• INSTRUCTIONS FOR THE TASK: Rewrite the rows below as a numbered list, omitting blank lines and leaving out the pictures.

[Records from a data collection]
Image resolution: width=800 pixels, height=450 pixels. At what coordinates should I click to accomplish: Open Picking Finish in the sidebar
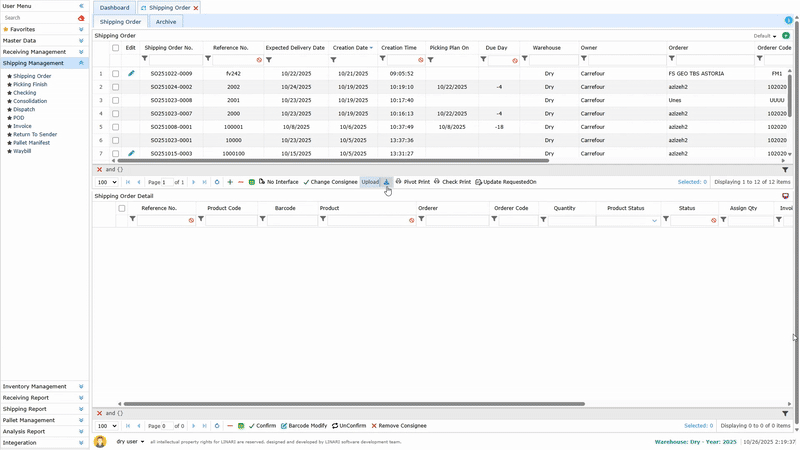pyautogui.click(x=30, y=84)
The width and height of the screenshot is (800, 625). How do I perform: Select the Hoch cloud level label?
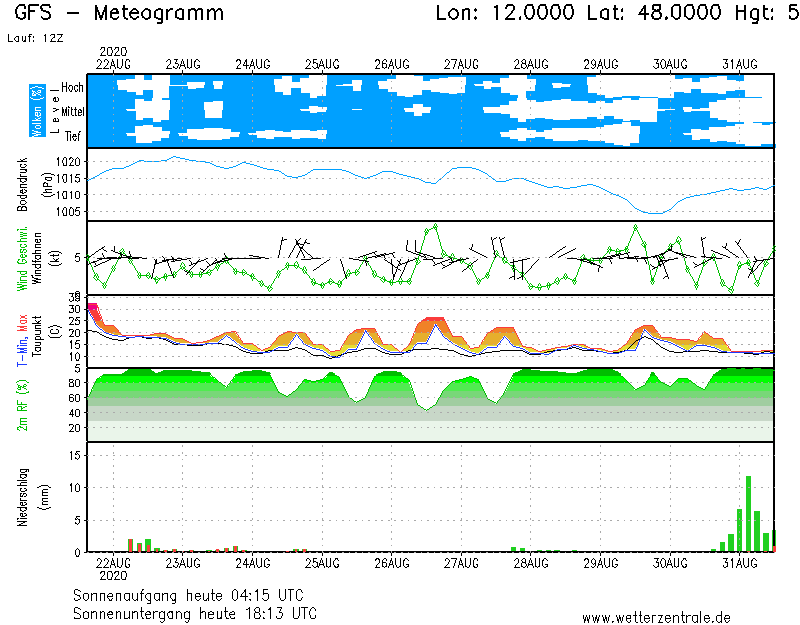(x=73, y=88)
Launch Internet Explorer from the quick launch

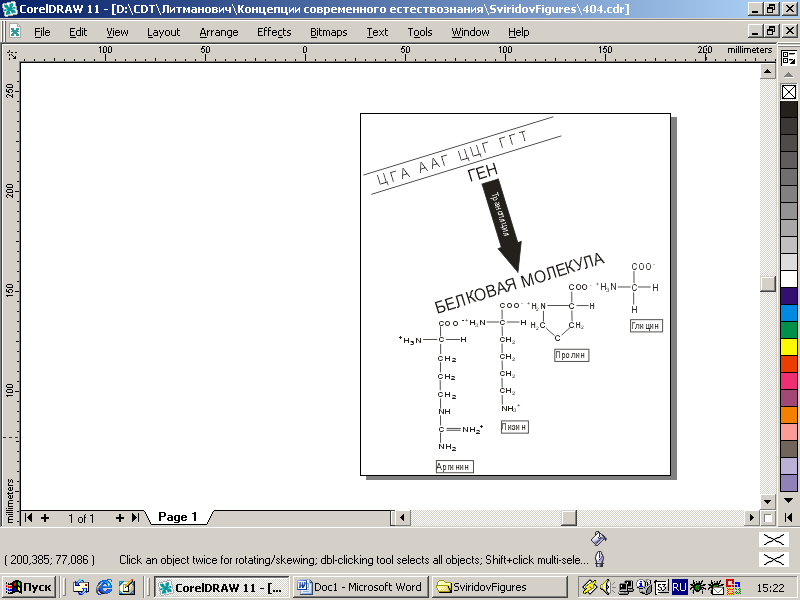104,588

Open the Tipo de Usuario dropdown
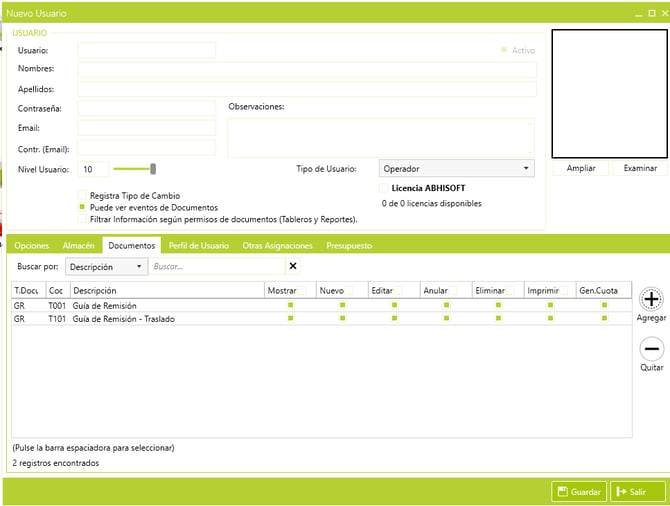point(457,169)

• THE REPLY:
1. Image resolution: width=800 pixels, height=450 pixels. At what coordinates should I click to accomplish: Open Picking Finish in the sidebar
2. pyautogui.click(x=30, y=84)
3. The width and height of the screenshot is (800, 625). How do I perform: Select the Hoch cloud level label?
4. (x=73, y=88)
5. Launch Internet Explorer from the quick launch
6. 104,588
7. Open the Tipo de Usuario dropdown
8. point(457,169)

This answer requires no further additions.